[Item coordinate data]
========

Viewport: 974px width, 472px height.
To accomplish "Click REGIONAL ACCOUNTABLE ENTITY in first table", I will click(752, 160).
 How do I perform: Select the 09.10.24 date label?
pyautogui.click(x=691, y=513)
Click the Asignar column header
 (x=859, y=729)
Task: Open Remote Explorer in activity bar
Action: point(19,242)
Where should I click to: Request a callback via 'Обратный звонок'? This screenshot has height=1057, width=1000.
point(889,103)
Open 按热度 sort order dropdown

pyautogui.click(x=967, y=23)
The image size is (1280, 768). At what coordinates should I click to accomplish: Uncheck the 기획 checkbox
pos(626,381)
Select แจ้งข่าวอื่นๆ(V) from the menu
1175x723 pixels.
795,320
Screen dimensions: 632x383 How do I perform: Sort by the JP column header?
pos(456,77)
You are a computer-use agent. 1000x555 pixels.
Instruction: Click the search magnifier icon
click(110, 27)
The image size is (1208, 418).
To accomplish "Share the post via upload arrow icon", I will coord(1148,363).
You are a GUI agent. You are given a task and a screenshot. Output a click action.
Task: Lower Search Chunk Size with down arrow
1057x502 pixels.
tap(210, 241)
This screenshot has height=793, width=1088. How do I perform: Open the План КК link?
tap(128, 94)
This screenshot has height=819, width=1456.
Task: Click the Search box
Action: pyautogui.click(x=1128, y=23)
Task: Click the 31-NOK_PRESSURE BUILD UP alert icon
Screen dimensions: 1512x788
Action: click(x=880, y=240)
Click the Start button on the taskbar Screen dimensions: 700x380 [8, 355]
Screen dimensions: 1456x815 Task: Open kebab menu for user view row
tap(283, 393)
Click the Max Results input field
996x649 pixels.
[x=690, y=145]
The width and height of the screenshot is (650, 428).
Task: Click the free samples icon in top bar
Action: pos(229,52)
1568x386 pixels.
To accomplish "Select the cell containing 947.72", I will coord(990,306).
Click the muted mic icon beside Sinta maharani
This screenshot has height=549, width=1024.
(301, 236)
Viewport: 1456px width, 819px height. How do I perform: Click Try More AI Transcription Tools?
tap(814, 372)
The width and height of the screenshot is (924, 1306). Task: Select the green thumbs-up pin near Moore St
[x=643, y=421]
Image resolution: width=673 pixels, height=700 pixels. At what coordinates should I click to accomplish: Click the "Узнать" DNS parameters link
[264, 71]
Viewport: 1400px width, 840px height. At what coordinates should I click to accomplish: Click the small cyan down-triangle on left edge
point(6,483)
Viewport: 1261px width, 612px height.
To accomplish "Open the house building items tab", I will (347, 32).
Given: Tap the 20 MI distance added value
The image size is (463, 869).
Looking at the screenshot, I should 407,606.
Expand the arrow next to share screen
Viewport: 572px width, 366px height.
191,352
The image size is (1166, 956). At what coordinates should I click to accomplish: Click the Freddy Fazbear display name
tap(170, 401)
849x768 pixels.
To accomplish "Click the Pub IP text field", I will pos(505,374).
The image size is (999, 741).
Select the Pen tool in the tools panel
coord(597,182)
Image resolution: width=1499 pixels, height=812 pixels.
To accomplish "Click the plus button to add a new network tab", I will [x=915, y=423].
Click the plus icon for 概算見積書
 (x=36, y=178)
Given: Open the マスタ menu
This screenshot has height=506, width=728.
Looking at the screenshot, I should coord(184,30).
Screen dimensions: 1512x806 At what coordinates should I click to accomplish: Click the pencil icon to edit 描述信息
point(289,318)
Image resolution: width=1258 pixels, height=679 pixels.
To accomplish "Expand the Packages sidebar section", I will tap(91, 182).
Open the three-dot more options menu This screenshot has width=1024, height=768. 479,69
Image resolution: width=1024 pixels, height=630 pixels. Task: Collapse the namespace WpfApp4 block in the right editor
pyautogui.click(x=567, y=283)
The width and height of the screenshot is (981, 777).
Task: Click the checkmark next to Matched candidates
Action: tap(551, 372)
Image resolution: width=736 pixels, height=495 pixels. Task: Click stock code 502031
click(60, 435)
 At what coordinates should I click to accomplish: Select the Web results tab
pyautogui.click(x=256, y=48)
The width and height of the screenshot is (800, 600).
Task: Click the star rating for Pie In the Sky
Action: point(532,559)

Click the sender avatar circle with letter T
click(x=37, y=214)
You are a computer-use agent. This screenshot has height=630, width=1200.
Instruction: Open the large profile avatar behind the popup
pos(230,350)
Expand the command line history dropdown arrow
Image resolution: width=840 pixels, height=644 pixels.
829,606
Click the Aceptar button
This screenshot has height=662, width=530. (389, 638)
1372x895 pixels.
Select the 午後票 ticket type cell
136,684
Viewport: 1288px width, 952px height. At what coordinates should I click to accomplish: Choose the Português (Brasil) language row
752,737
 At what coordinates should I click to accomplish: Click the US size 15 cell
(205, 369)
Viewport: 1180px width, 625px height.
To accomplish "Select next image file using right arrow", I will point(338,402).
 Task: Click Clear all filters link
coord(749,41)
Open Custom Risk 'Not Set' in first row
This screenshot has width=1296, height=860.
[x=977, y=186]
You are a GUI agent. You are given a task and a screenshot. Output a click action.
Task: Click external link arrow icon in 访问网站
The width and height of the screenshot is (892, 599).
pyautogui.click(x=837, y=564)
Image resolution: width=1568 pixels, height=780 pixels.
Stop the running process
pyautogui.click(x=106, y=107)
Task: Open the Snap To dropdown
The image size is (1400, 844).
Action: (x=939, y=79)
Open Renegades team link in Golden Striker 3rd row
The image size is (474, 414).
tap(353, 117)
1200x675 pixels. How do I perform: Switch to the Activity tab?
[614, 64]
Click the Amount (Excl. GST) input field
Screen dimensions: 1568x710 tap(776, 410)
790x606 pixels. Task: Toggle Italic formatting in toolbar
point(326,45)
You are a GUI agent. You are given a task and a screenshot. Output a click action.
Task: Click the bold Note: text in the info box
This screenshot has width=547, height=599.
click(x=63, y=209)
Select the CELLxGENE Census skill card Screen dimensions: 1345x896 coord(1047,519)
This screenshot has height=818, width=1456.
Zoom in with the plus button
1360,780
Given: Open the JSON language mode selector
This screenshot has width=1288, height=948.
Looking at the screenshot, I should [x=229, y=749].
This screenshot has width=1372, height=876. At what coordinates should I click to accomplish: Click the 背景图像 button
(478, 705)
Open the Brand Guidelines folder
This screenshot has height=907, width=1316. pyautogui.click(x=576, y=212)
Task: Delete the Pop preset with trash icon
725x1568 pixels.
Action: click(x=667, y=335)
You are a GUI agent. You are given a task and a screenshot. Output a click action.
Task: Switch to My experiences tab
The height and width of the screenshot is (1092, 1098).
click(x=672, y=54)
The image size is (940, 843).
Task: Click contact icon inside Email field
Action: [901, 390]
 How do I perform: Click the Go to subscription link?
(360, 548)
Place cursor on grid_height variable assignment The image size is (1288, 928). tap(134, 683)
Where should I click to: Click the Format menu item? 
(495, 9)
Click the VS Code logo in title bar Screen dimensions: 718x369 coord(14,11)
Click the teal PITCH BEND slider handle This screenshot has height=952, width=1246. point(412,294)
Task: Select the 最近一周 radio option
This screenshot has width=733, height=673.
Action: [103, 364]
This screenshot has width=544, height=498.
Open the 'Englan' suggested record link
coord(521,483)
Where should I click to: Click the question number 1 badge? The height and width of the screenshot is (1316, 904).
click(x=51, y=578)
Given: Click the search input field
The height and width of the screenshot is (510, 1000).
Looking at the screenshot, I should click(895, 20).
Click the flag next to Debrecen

========

Copy out every one of the records above, word for word, with nothing changed.

→ Correct answer:
Viewport: 974px width, 472px height.
To accomplish "Click REGIONAL ACCOUNTABLE ENTITY in first table", I will click(752, 160).
 How do I perform: Select the 09.10.24 date label?
pyautogui.click(x=691, y=513)
Click the Asignar column header
 (x=859, y=729)
Task: Open Remote Explorer in activity bar
Action: point(19,242)
Where should I click to: Request a callback via 'Обратный звонок'? This screenshot has height=1057, width=1000.
point(889,103)
Open 按热度 sort order dropdown

pyautogui.click(x=967, y=23)
The image size is (1280, 768). At what coordinates should I click to accomplish: Uncheck the 기획 checkbox
pos(626,381)
Select แจ้งข่าวอื่นๆ(V) from the menu
1175x723 pixels.
795,320
Screen dimensions: 632x383 How do I perform: Sort by the JP column header?
pos(456,77)
You are a computer-use agent. 1000x555 pixels.
Instruction: Click the search magnifier icon
click(110, 27)
The image size is (1208, 418).
To accomplish "Share the post via upload arrow icon", I will coord(1148,363).
You are a GUI agent. You are given a task and a screenshot. Output a click action.
Task: Lower Search Chunk Size with down arrow
1057x502 pixels.
tap(210, 241)
This screenshot has height=793, width=1088. How do I perform: Open the План КК link?
tap(128, 94)
This screenshot has height=819, width=1456.
Task: Click the Search box
Action: pyautogui.click(x=1128, y=23)
Task: Click the 31-NOK_PRESSURE BUILD UP alert icon
Screen dimensions: 1512x788
Action: click(x=880, y=240)
Click the Start button on the taskbar Screen dimensions: 700x380 [8, 355]
Screen dimensions: 1456x815 Task: Open kebab menu for user view row
tap(283, 393)
Click the Max Results input field
996x649 pixels.
[x=690, y=145]
The width and height of the screenshot is (650, 428).
Task: Click the free samples icon in top bar
Action: pos(229,52)
1568x386 pixels.
To accomplish "Select the cell containing 947.72", I will coord(990,306).
Click the muted mic icon beside Sinta maharani
This screenshot has height=549, width=1024.
(301, 236)
Viewport: 1456px width, 819px height. How do I perform: Click Try More AI Transcription Tools?
tap(814, 372)
The width and height of the screenshot is (924, 1306). Task: Select the green thumbs-up pin near Moore St
[x=643, y=421]
Image resolution: width=673 pixels, height=700 pixels. At what coordinates should I click to accomplish: Click the "Узнать" DNS parameters link
[264, 71]
Viewport: 1400px width, 840px height. At what coordinates should I click to accomplish: Click the small cyan down-triangle on left edge
point(6,483)
Viewport: 1261px width, 612px height.
To accomplish "Open the house building items tab", I will (347, 32).
Given: Tap the 20 MI distance added value
The image size is (463, 869).
Looking at the screenshot, I should 407,606.
Expand the arrow next to share screen
Viewport: 572px width, 366px height.
191,352
The image size is (1166, 956). At what coordinates should I click to accomplish: Click the Freddy Fazbear display name
tap(170, 401)
849x768 pixels.
To accomplish "Click the Pub IP text field", I will pos(505,374).
The image size is (999, 741).
Select the Pen tool in the tools panel
coord(597,182)
Image resolution: width=1499 pixels, height=812 pixels.
To accomplish "Click the plus button to add a new network tab", I will [x=915, y=423].
Click the plus icon for 概算見積書
 (x=36, y=178)
Given: Open the マスタ menu
This screenshot has height=506, width=728.
Looking at the screenshot, I should coord(184,30).
Screen dimensions: 1512x806 At what coordinates should I click to accomplish: Click the pencil icon to edit 描述信息
point(289,318)
Image resolution: width=1258 pixels, height=679 pixels.
To accomplish "Expand the Packages sidebar section", I will tap(91, 182).
Open the three-dot more options menu This screenshot has width=1024, height=768. 479,69
Image resolution: width=1024 pixels, height=630 pixels. Task: Collapse the namespace WpfApp4 block in the right editor
pyautogui.click(x=567, y=283)
The width and height of the screenshot is (981, 777).
Task: Click the checkmark next to Matched candidates
Action: tap(551, 372)
Image resolution: width=736 pixels, height=495 pixels. Task: Click stock code 502031
click(60, 435)
 At what coordinates should I click to accomplish: Select the Web results tab
pyautogui.click(x=256, y=48)
The width and height of the screenshot is (800, 600).
Task: Click the star rating for Pie In the Sky
Action: point(532,559)

Click the sender avatar circle with letter T
click(x=37, y=214)
You are a computer-use agent. This screenshot has height=630, width=1200.
Instruction: Open the large profile avatar behind the popup
pos(230,350)
Expand the command line history dropdown arrow
Image resolution: width=840 pixels, height=644 pixels.
829,606
Click the Aceptar button
This screenshot has height=662, width=530. (389, 638)
1372x895 pixels.
Select the 午後票 ticket type cell
136,684
Viewport: 1288px width, 952px height. At what coordinates should I click to accomplish: Choose the Português (Brasil) language row
752,737
 At what coordinates should I click to accomplish: Click the US size 15 cell
(205, 369)
Viewport: 1180px width, 625px height.
To accomplish "Select next image file using right arrow", I will point(338,402).
 Task: Click Clear all filters link
coord(749,41)
Open Custom Risk 'Not Set' in first row
This screenshot has width=1296, height=860.
[x=977, y=186]
You are a GUI agent. You are given a task and a screenshot. Output a click action.
Task: Click external link arrow icon in 访问网站
The width and height of the screenshot is (892, 599).
pyautogui.click(x=837, y=564)
Image resolution: width=1568 pixels, height=780 pixels.
Stop the running process
pyautogui.click(x=106, y=107)
Task: Open the Snap To dropdown
The image size is (1400, 844).
Action: (x=939, y=79)
Open Renegades team link in Golden Striker 3rd row
The image size is (474, 414).
tap(353, 117)
1200x675 pixels. How do I perform: Switch to the Activity tab?
[614, 64]
Click the Amount (Excl. GST) input field
Screen dimensions: 1568x710 tap(776, 410)
790x606 pixels. Task: Toggle Italic formatting in toolbar
point(326,45)
You are a GUI agent. You are given a task and a screenshot. Output a click action.
Task: Click the bold Note: text in the info box
This screenshot has width=547, height=599.
click(x=63, y=209)
Select the CELLxGENE Census skill card Screen dimensions: 1345x896 coord(1047,519)
This screenshot has height=818, width=1456.
Zoom in with the plus button
1360,780
Given: Open the JSON language mode selector
This screenshot has width=1288, height=948.
Looking at the screenshot, I should [x=229, y=749].
This screenshot has width=1372, height=876. At what coordinates should I click to accomplish: Click the 背景图像 button
(478, 705)
Open the Brand Guidelines folder
This screenshot has height=907, width=1316. pyautogui.click(x=576, y=212)
Task: Delete the Pop preset with trash icon
725x1568 pixels.
Action: click(x=667, y=335)
You are a GUI agent. You are given a task and a screenshot. Output a click action.
Task: Switch to My experiences tab
The height and width of the screenshot is (1092, 1098).
click(x=672, y=54)
The image size is (940, 843).
Task: Click contact icon inside Email field
Action: [901, 390]
 How do I perform: Click the Go to subscription link?
(360, 548)
Place cursor on grid_height variable assignment The image size is (1288, 928). tap(134, 683)
Where should I click to: Click the Format menu item? 
(495, 9)
Click the VS Code logo in title bar Screen dimensions: 718x369 coord(14,11)
Click the teal PITCH BEND slider handle This screenshot has height=952, width=1246. point(412,294)
Task: Select the 最近一周 radio option
This screenshot has width=733, height=673.
Action: [103, 364]
This screenshot has width=544, height=498.
Open the 'Englan' suggested record link
coord(521,483)
Where should I click to: Click the question number 1 badge? The height and width of the screenshot is (1316, 904).
click(x=51, y=578)
Given: Click the search input field
The height and width of the screenshot is (510, 1000).
Looking at the screenshot, I should click(895, 20).
Click the flag next to Debrecen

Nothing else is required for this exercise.